ACTION ITEM: Return the lines below that contain "Viewport".

(Stored records)
+ + + + + + +
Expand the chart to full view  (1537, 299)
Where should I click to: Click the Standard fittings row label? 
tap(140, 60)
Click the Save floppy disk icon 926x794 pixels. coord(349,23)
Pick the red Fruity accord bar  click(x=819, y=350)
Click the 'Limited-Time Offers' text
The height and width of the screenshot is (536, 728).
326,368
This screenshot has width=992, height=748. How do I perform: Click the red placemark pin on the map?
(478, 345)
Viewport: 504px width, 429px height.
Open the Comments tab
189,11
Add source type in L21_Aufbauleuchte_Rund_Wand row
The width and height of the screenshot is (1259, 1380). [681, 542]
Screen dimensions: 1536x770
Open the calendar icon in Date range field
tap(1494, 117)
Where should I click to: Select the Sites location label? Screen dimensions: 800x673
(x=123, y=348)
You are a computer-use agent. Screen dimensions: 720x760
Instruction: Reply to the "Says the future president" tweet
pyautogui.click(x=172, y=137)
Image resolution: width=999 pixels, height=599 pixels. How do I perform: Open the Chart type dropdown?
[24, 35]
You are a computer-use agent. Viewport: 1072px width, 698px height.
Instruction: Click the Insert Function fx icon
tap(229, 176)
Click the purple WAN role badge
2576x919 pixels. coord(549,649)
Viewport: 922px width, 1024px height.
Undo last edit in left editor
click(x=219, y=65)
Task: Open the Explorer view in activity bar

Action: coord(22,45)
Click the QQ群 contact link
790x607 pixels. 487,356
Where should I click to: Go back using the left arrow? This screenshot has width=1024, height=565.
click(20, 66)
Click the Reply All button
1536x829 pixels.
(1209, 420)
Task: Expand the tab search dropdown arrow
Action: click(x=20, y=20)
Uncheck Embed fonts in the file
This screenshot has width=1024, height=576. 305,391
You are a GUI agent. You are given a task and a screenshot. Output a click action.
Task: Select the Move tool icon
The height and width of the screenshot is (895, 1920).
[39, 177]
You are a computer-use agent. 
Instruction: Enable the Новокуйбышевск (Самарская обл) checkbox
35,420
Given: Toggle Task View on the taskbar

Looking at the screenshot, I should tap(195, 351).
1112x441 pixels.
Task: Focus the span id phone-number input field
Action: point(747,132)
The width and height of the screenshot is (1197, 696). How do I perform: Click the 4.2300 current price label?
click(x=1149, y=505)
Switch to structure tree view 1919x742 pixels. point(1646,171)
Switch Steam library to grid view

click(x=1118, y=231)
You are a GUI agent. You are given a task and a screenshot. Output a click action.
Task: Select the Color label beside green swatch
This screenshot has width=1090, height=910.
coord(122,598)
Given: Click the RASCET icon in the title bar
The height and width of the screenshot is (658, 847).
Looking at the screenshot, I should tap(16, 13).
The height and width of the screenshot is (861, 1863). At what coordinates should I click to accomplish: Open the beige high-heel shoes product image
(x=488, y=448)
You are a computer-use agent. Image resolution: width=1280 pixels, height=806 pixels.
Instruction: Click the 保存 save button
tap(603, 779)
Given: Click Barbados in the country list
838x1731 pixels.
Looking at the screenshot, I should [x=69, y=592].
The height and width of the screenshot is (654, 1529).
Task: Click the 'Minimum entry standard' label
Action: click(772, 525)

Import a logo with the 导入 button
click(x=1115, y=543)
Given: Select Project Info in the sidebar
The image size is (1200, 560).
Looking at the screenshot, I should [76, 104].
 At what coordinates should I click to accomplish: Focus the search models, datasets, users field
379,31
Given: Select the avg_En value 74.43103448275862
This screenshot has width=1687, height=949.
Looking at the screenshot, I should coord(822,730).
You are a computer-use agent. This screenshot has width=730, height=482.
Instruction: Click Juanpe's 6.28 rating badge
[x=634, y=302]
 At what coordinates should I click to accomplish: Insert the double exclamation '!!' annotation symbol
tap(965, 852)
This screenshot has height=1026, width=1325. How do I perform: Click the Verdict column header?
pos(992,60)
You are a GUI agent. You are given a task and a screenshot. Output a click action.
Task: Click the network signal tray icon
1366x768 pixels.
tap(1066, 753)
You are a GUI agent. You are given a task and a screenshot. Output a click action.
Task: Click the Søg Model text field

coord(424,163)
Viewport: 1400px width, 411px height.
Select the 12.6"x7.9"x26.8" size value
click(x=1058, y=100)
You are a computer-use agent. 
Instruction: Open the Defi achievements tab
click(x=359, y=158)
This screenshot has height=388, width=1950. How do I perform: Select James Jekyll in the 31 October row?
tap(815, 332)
+ + + + + + +
SOLUTION:
Viewport: 504px width, 429px height.
You are a computer-use agent. Viewport: 1072px width, 698px height.
Viewport: 922px width, 1024px height.
Viewport: 1400px width, 411px height.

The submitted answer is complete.